= 1802 in science =

The year 1802 in science and technology involved some significant events, listed below.

==Astronomy==
- March 28 – H. W. Olbers discovers the asteroid Pallas, the second known.
- May 6 – William Herschel coins the term asteroid and on July 1 first uses the term binary star to refer to a star which revolves around another.

==Biology==
- Pierre André Latreille begins publication of his Histoire naturelle générale et particulière des crustacés et insectes.
- George Montagu publishes his Ornithological Dictionary; or Alphabetical Synopsis of British Birds.
- In the history of evolutionary thought
  - Jean-Baptiste Lamarck publishes Recherches sur l'Organisation des Corps Vivants, proposing that all life is organized in a vertical chain of progressive complexity.
  - Gottfried Reinhold Treviranus begins publication of Biologie; oder die Philosophie der lebenden Natur, proposing a theory of the transmutation of species.

==Chemistry==
- June – The first account of Thomas Wedgwood's experiments in photography using silver nitrate is published by Humphry Davy in the Journal of the Royal Institution in London. Since a fixative for the image has not yet been devised, the early photographs quickly fade.
- July – William Hyde Wollaston notes the discovery of the noble metal palladium.
- Charles's law (the "law of volumes"), describing how gases tend to expand when heated, is first published in France by Joseph Louis Gay-Lussac.

==Ecology==
- Civil engineer and geographer François Antoine Rauch publishes Harmonie hydro-végétale et météorologique: ou recherches sur les moyens de recréer avec nos forêts la force des températures et la régularité des saisons par des plantations raisonnées in Paris, arguing against deforestation.

==Geology==
- James Smithson proves that zinc carbonates are true carbonate minerals and not zinc oxides, as was previously thought.
- John Playfair publishes Illustrations of the Huttonian Theory of the Earth in Edinburgh, popularising James Hutton's theory of geology.
- James Sowerby begins to issue his British Mineralogy, or, coloured figures intended to elucidate the mineralogy of Great Britain in London, the first comprehensive illustrated reference work on the subject.

==Medicine==
- June – The first pediatric hospital, the Hôpital des Enfants Malades, opens in Paris, on the site of a previous orphanage.
- London Fever Hospital founded.
- Charles Bell publishes The Anatomy of the Brain, Explained in a Series of Engravings.

==Meteorology==
- December – Luke Howard presents the basis of the modern classification and nomenclature of clouds, at a lecture in London.

==Physics==
- Johann Wilhelm Ritter builds the first electrochemical cell.

==Surveying==
- April 10 – Great Trigonometric Survey of India begins with the measurement of a baseline near Madras.

==Technology==
- November 5 – Marc Isambard Brunel begins installation of his blockmaking machinery at Portsmouth Block Mills in England.
- George Bodley of Exeter in England patents the first enclosed kitchen stove.

==Publications==
- January 2 – Rev.
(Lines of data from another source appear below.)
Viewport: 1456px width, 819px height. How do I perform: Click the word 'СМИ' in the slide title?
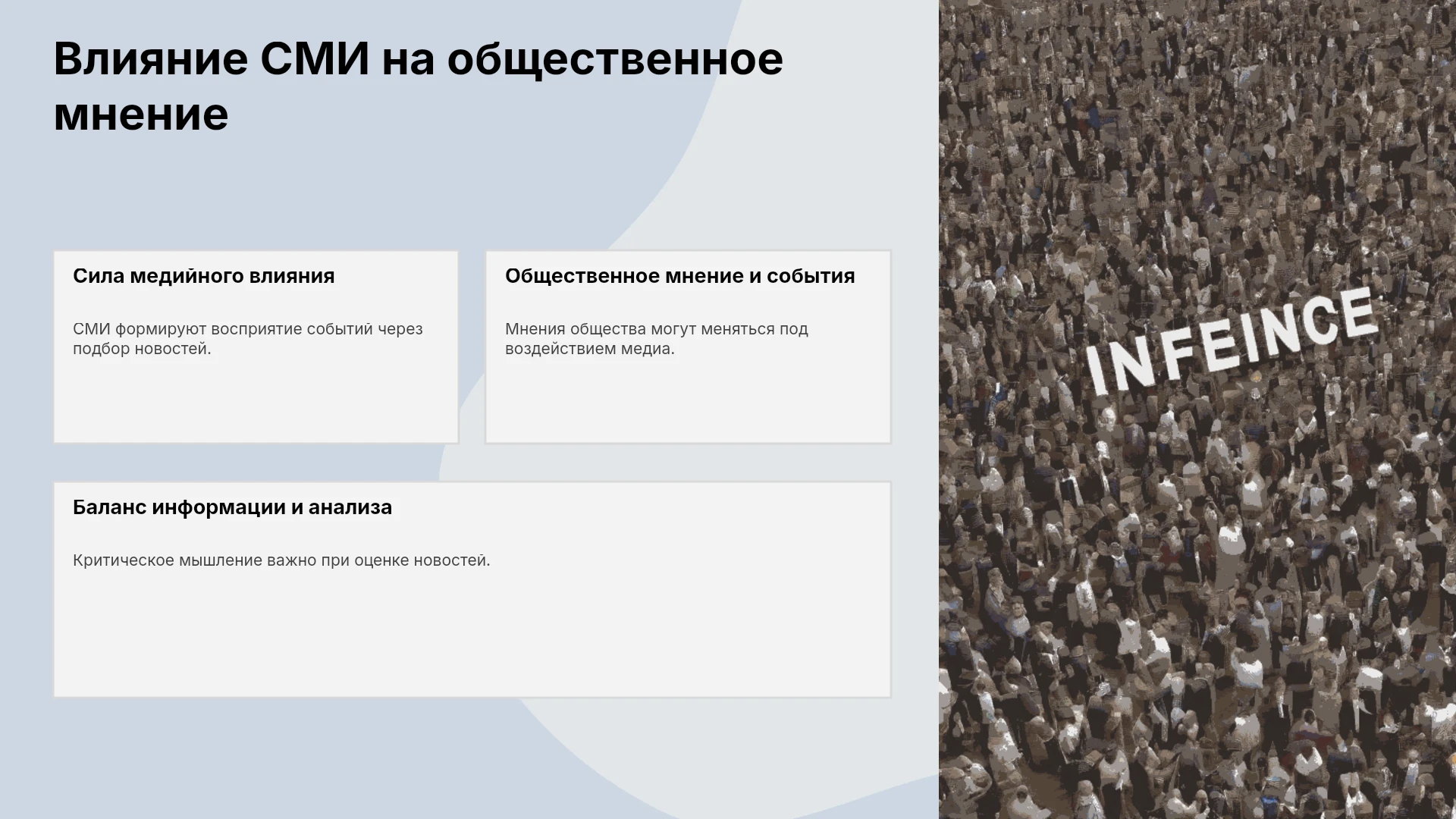click(315, 58)
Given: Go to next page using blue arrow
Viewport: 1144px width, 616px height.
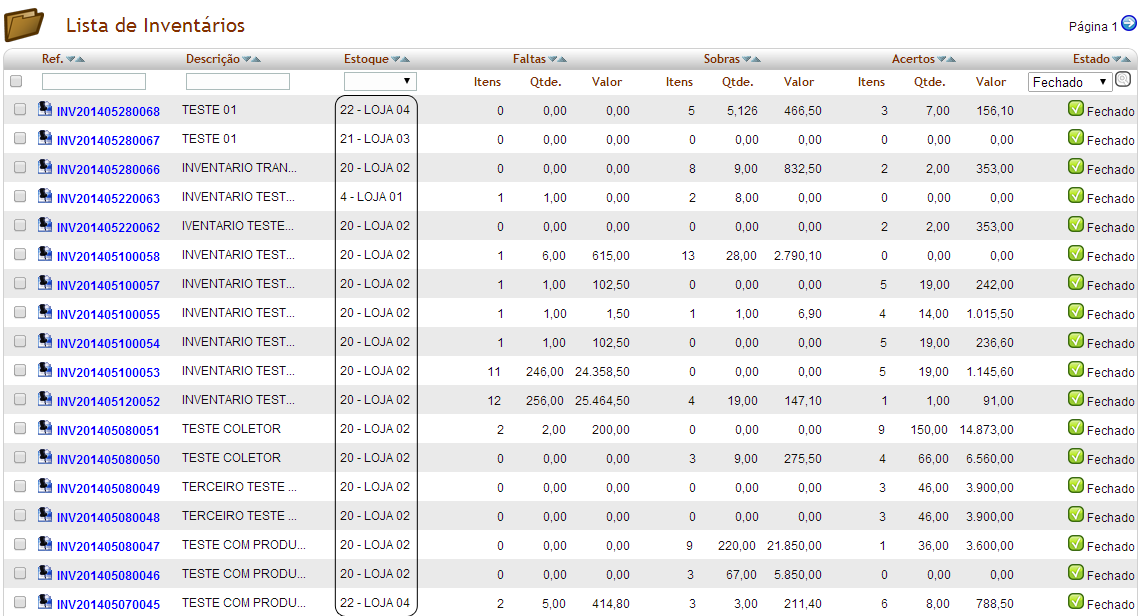Looking at the screenshot, I should (1129, 25).
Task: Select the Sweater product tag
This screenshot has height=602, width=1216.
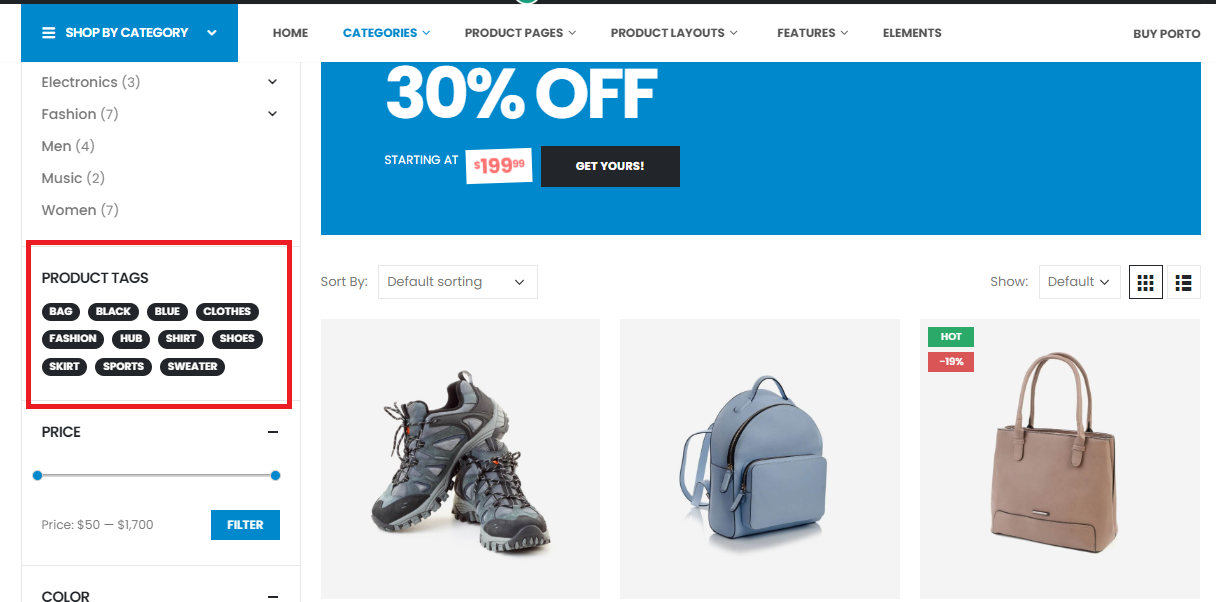Action: coord(193,367)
Abraham Rees begins publication in London of The New Cyclopædia, or Universal Dictionary of Arts and Sciences.

==Awards==
- Copley Medal: William Hyde Wollaston

==Births==
- February 6 – Charles Wheatstone, English inventor (died 1875)
- April 4 – Dorothea Dix, American mental health reformer (died 1887)
- July 9 – Thomas Davenport, American inventor (died 1851)
- August 5 – Niels Henrik Abel, Norwegian mathematician (died 1829)
- October 10 – Hugh Miller, Scottish geologist (suicide 1856)
- December 15 – János Bolyai, Hungarian mathematician (died 1860)

==Deaths==
- April 14 – John Mackay, Scottish botanist (born 1772)
- April 18 – Erasmus Darwin, English author of Zoonomia (born 1731)
- November 16 – André Michaux, French botanist (born 1746)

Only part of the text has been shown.